→ Blocco di testo
>>>

Del dolore del ritorno.
di Najwa al Ameri

L’ho preso nelle mie mani e sono andata. Il mio cuore. Non mi hanno mai convinto i suoi battiti fuori dal Paese. A Damasco… solo lì c’è la patria. O cosi pensavo.

Da Derbasiye, al confine siro-libanese, sono andata verso la mia città madre: Ammuriya. La città che mi ha dato il mio colore, il mio dialetto, la smania del mio petto di respirare la sua aria secca, quella che viene dalla steppa.

Ammuriya mi ha dato la mia infedeltà, la mia rigidezza e la mia contraddizione. Mi ha insegnato anche la gioia di innamorarmi di un’altra, Damasco.

Lungo la strada i miei occhi cercavano la guerra, le armi, gli aerei. Guardavo in tutte le direzioni. No non si vedeva la guerra lungo quella strada.

<<<

→ Righe mostrate
>>>

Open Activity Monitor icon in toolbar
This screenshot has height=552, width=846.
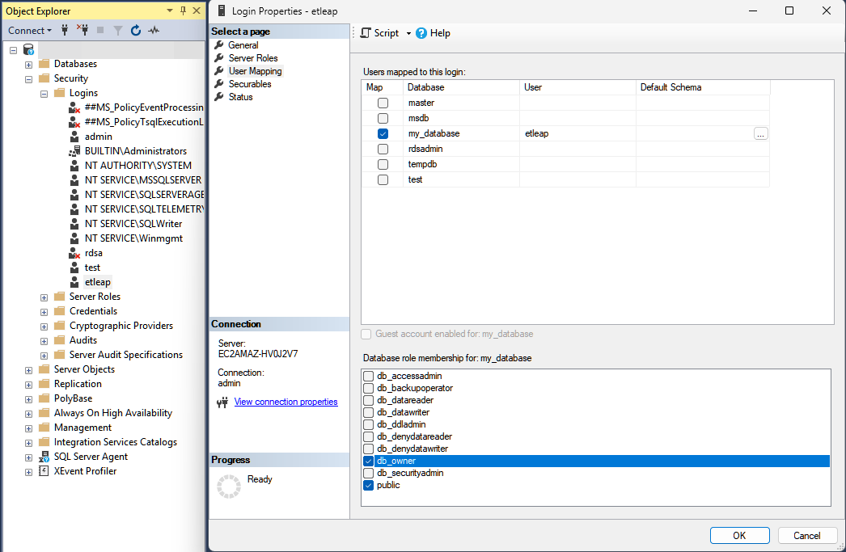(x=154, y=31)
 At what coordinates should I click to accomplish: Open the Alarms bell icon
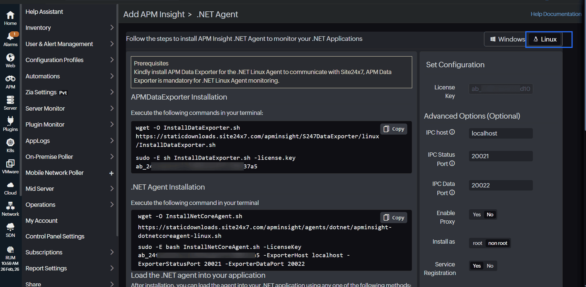10,37

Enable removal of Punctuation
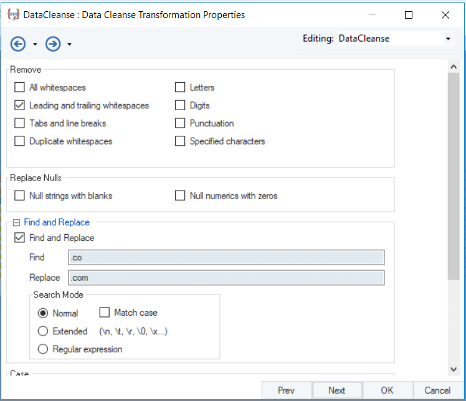[180, 123]
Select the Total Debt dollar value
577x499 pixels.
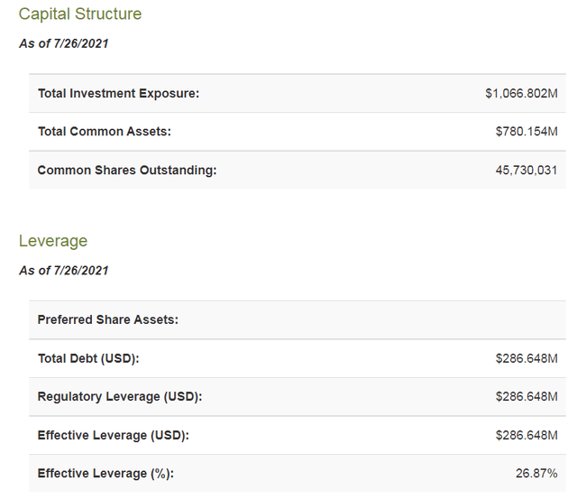(527, 358)
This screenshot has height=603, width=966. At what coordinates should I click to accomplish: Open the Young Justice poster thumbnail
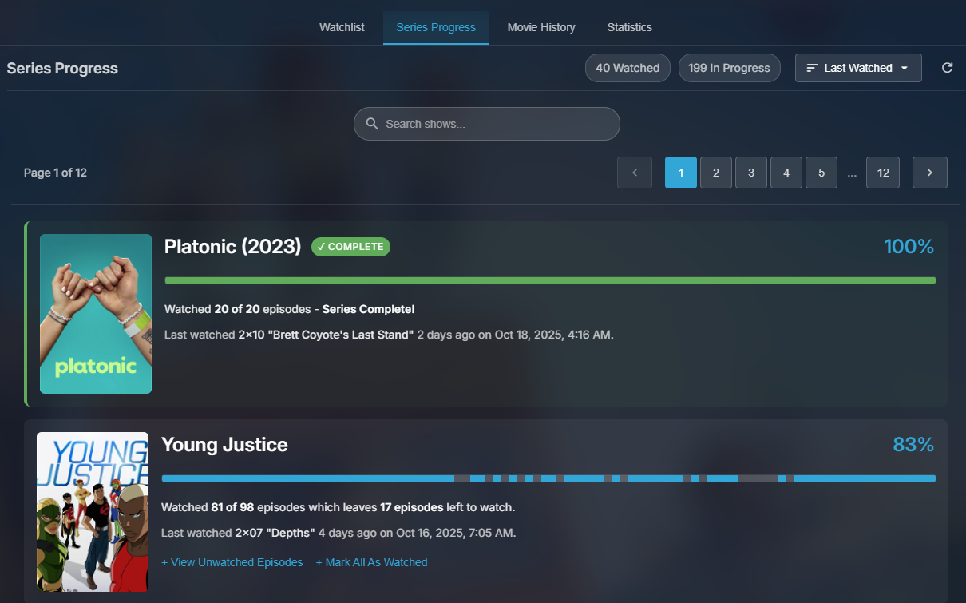click(x=93, y=512)
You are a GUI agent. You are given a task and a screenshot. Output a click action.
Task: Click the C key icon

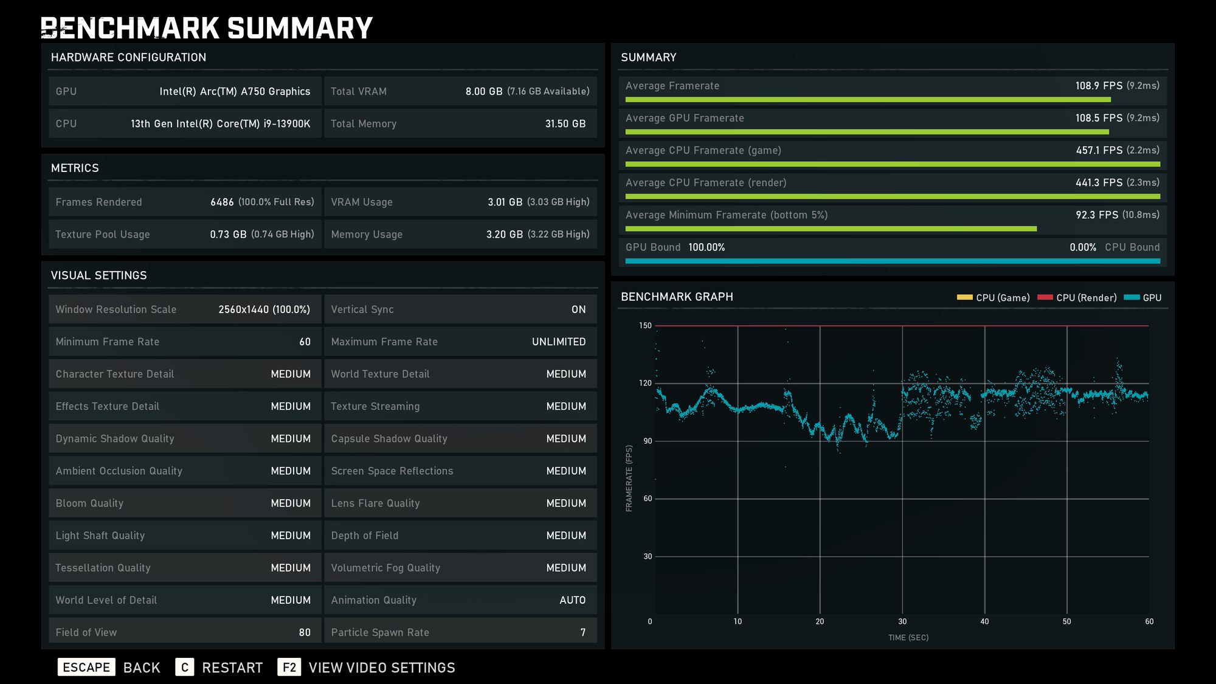click(185, 667)
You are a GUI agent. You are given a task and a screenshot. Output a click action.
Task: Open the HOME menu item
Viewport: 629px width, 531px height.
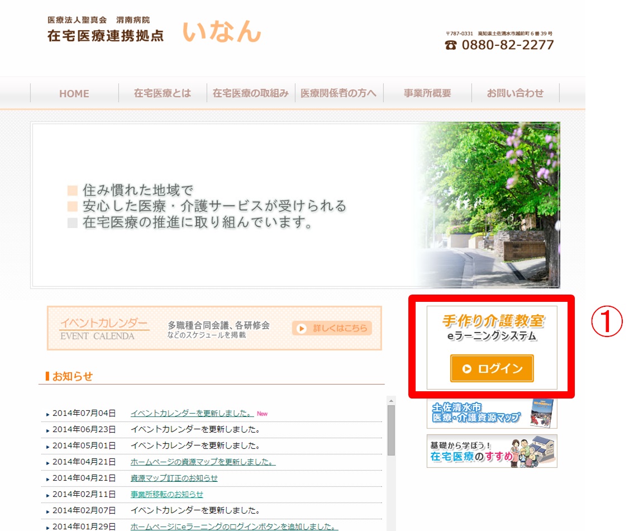[74, 93]

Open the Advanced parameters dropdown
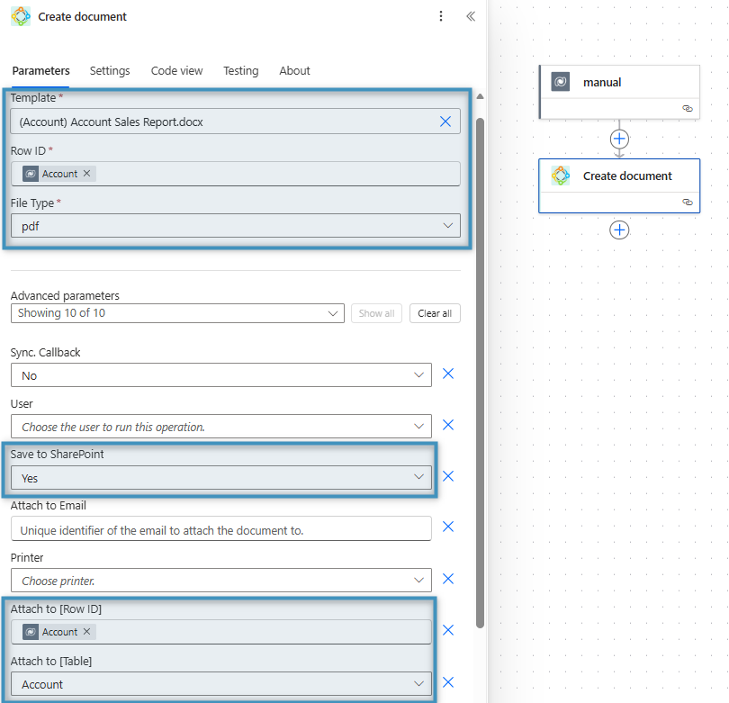(177, 313)
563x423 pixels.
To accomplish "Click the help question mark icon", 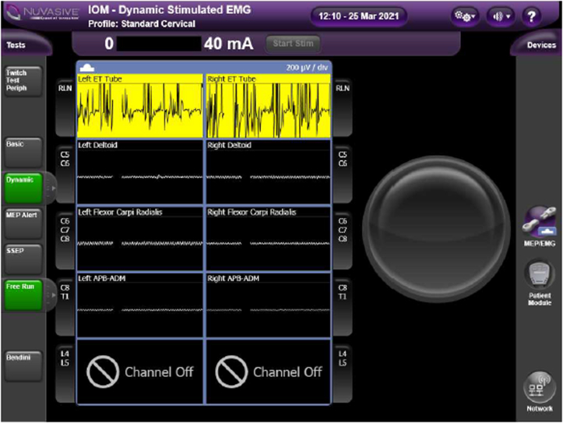I will pos(532,16).
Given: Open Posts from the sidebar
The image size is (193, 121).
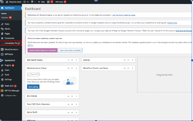Looking at the screenshot, I should (7, 24).
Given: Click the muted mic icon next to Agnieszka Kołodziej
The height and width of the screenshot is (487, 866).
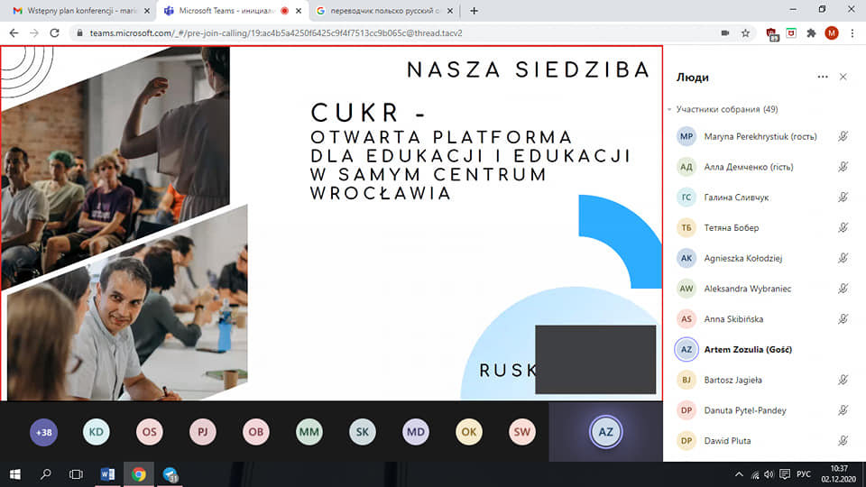Looking at the screenshot, I should (x=843, y=258).
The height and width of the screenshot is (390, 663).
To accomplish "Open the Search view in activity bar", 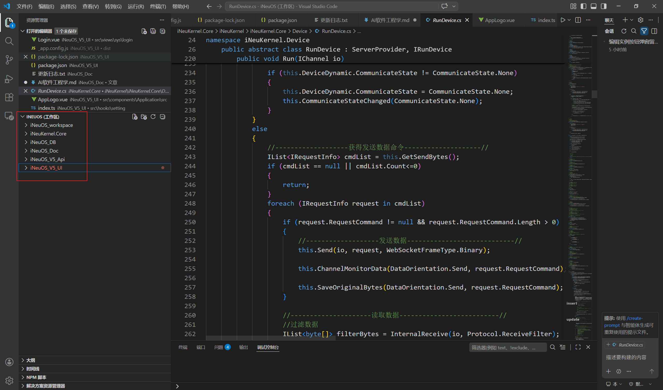I will [x=9, y=41].
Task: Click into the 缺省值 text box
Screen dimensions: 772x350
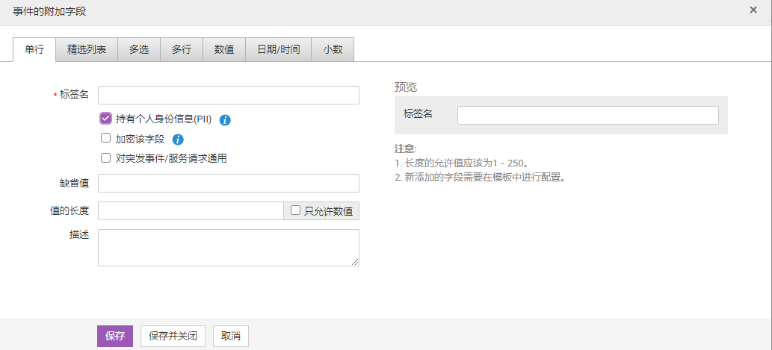Action: point(228,184)

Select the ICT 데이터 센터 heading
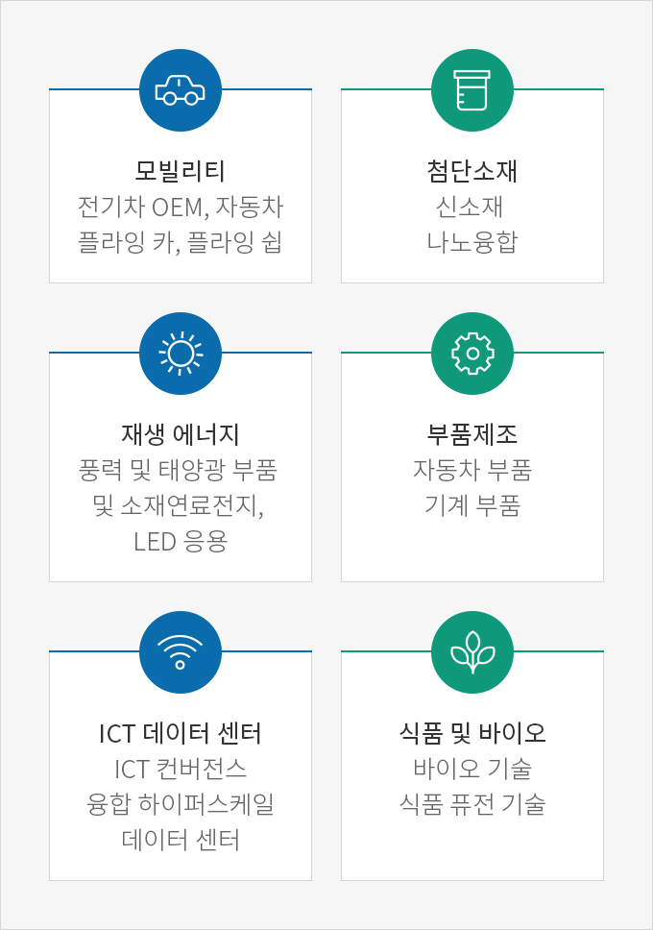tap(181, 733)
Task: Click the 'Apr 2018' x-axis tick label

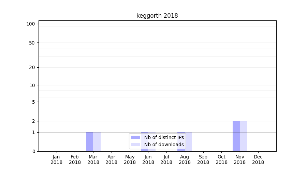Action: pos(112,159)
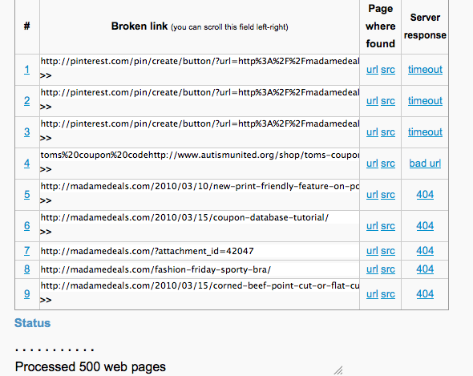Open 'url' link in row 3
Image resolution: width=473 pixels, height=376 pixels.
pos(372,132)
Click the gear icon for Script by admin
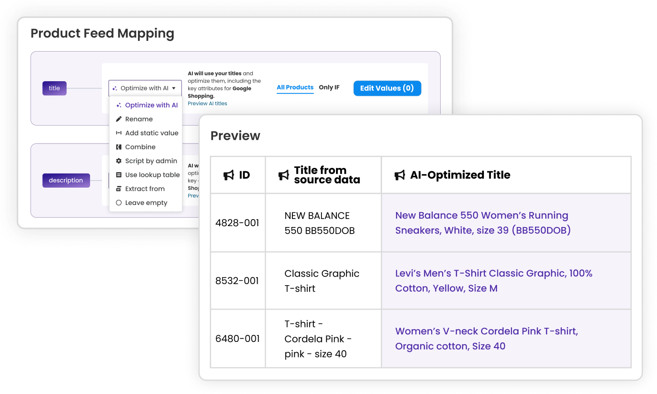The image size is (657, 394). coord(119,161)
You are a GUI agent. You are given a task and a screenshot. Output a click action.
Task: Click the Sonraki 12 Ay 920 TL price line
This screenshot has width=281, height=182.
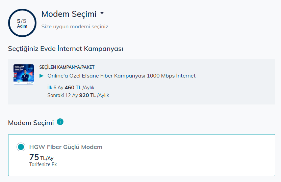78,95
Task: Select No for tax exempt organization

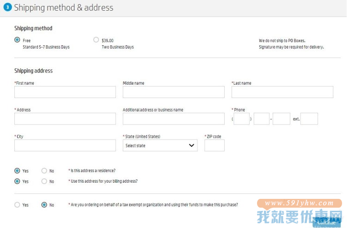Action: (x=44, y=205)
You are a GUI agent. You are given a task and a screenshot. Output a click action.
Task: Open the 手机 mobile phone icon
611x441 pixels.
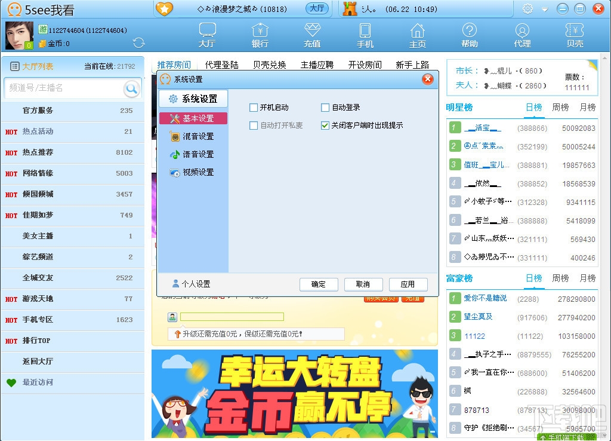tap(365, 35)
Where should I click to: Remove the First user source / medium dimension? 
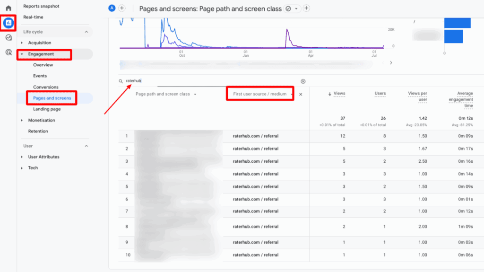(301, 94)
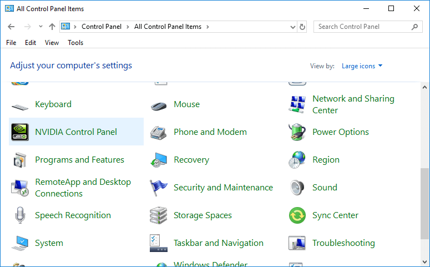The image size is (430, 267).
Task: Open the Storage Spaces icon
Action: (159, 215)
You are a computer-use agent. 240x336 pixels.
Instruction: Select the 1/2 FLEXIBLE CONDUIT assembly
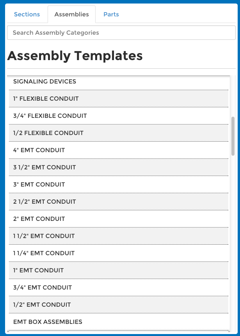[118, 133]
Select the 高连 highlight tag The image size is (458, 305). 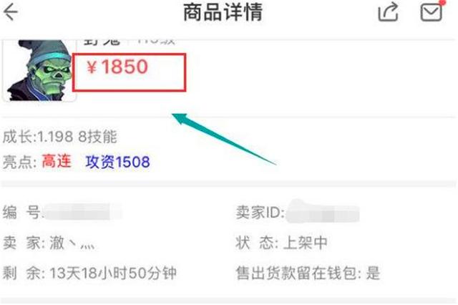57,161
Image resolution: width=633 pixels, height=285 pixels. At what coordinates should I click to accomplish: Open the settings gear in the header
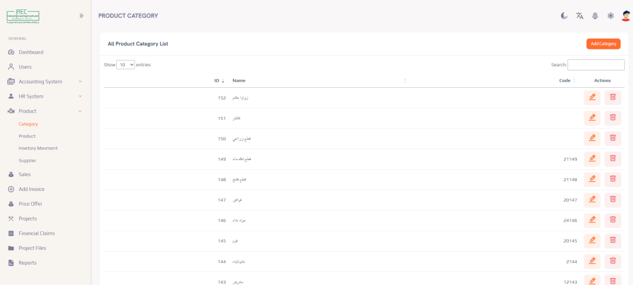(611, 15)
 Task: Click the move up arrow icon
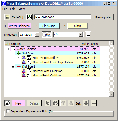[x=63, y=103]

<<<

→ Compito assegnato
Riporta per favore l'intero testo sul dolore del ritorno, senza alcuna modifica.

→ Risposta completa
Del dolore del ritorno.
di Najwa al Ameri

L’ho preso nelle mie mani e sono andata. Il mio cuore. Non mi hanno mai convinto i suoi battiti fuori dal Paese. A Damasco… solo lì c’è la patria. O cosi pensavo.

Da Derbasiye, al confine siro-libanese, sono andata verso la mia città madre: Ammuriya. La città che mi ha dato il mio colore, il mio dialetto, la smania del mio petto di respirare la sua aria secca, quella che viene dalla steppa.

Ammuriya mi ha dato la mia infedeltà, la mia rigidezza e la mia contraddizione. Mi ha insegnato anche la gioia di innamorarmi di un’altra, Damasco.

Lungo la strada i miei occhi cercavano la guerra, le armi, gli aerei. Guardavo in tutte le direzioni. No non si vedeva la guerra lungo quella strada.